The pastor took a deep breath, and then said, “What do you like to do?”  The man quickly responded, “I like to fix cars.”  Then the pastor thought about it, and said to him, “Well we have a lot of single moms in this congregation on tight budgets, and we have this empty building in the back of our lot.  What if Thursday nights you were to open up that building and the moms could bring their cars to be fixed for free.”  The older gentlemen’s face lit up at the idea.

5 years later, they have expanded their car ministry, renovated the building to have multiple bays, and have men serving out there every night of the week.

For many of us we’ve never been invited to consider what is our sphere of influence.

We shuffle into rooms filled with clipboards giving us specific “needs” to be filled.  Suzanne Summers interrupts our TV viewing pleading with us to send just $1.  By year’s end we survey a list of charities to give away our CPA approved nontaxable contributions.  We donate a can of soup, hang drywall, usher, and teach 4th grade boys all because someone else told us to.  We try to get by with just doing enough, but strangely it doesn’t satisfy this urge to be making an impact.

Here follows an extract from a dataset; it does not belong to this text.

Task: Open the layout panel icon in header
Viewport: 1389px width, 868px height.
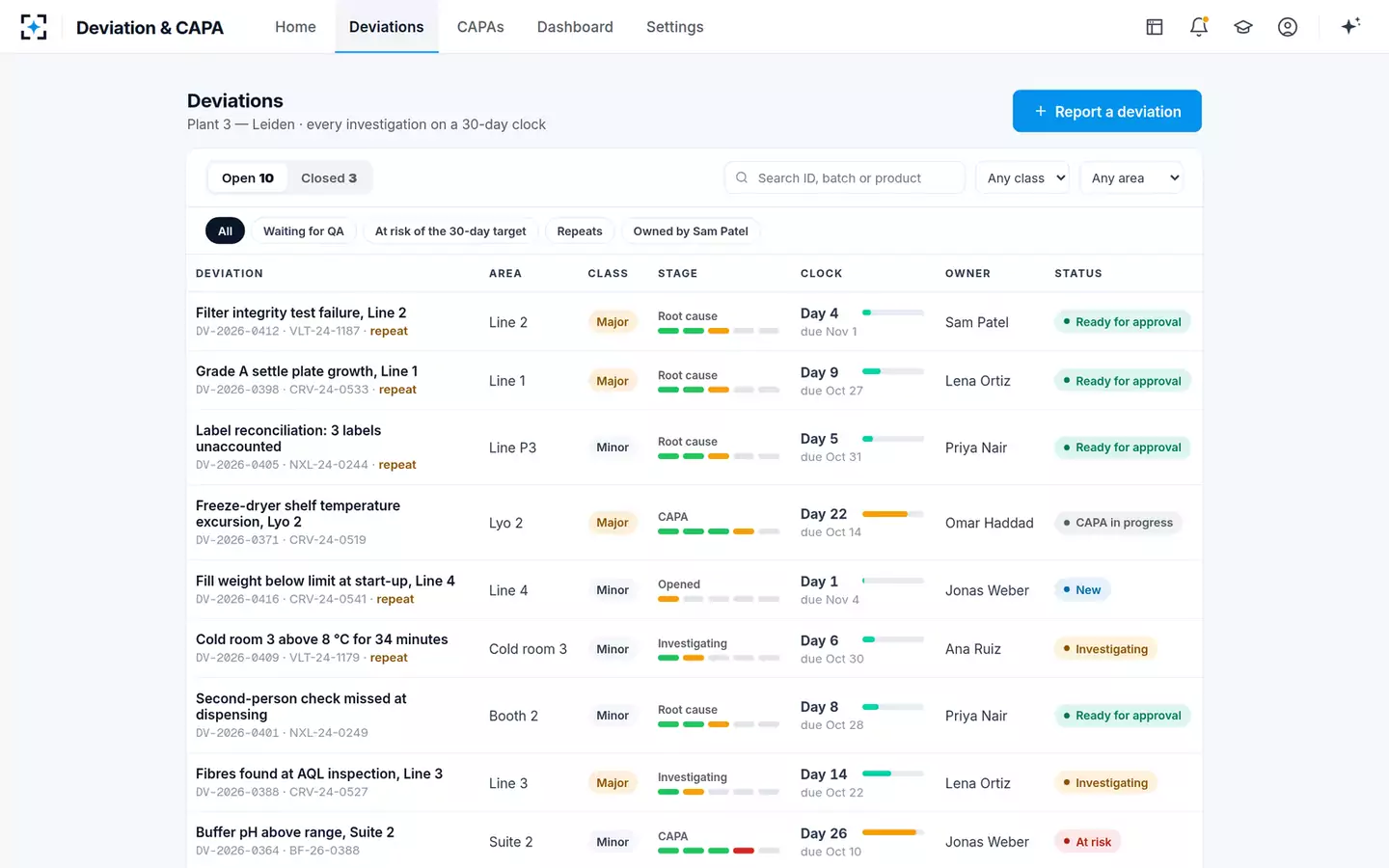Action: [x=1155, y=27]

I believe that’s because we’ve never been invited to uncover what passion lays dormant within our lives.   Fredrick Buechner says, “The place God calls you to is the place where your deep gladness and the world’s deep hunger meet.” However, We’ve never been awakened to consider the spheres of influence we inhabit.  We simply go through the motions because a a volunteer recruiter with a clipboard told us to, and quite frankly that’s safer.

Its partly because once we start infiltrating those spheres, we discover that the need is far greater than we imagined (one man on Thursday night couldnt fix all the cars) and that can become overwhelming.

After the earthquakes in Haiti, researchers examined at what level do people start tuning out the need around them.  When its 7,000,000 in need? 1,000,000? 500,000? 1,000?  What they discovered is if charities introduced you to Rosalita who was starving, you would give.  But as soon as you discovered that Rosalita had a brother who was starving as well giving would drastically reduce.  This is because once we see a systemic problem we become overwhelmed.

The truth is we impact lives, positively or negatively, in everything we do.  Whether it is life long friendships, brief business encounters or people in traffic.  We bump into a myriad of people every day who are in need. We all inhabit these different spheres, the question is how are we impacting these spheres?  Are they orbiting around our lives, or are we infiltrating into these spheres?  Are we overwhelmed or exhilarated by the challenge?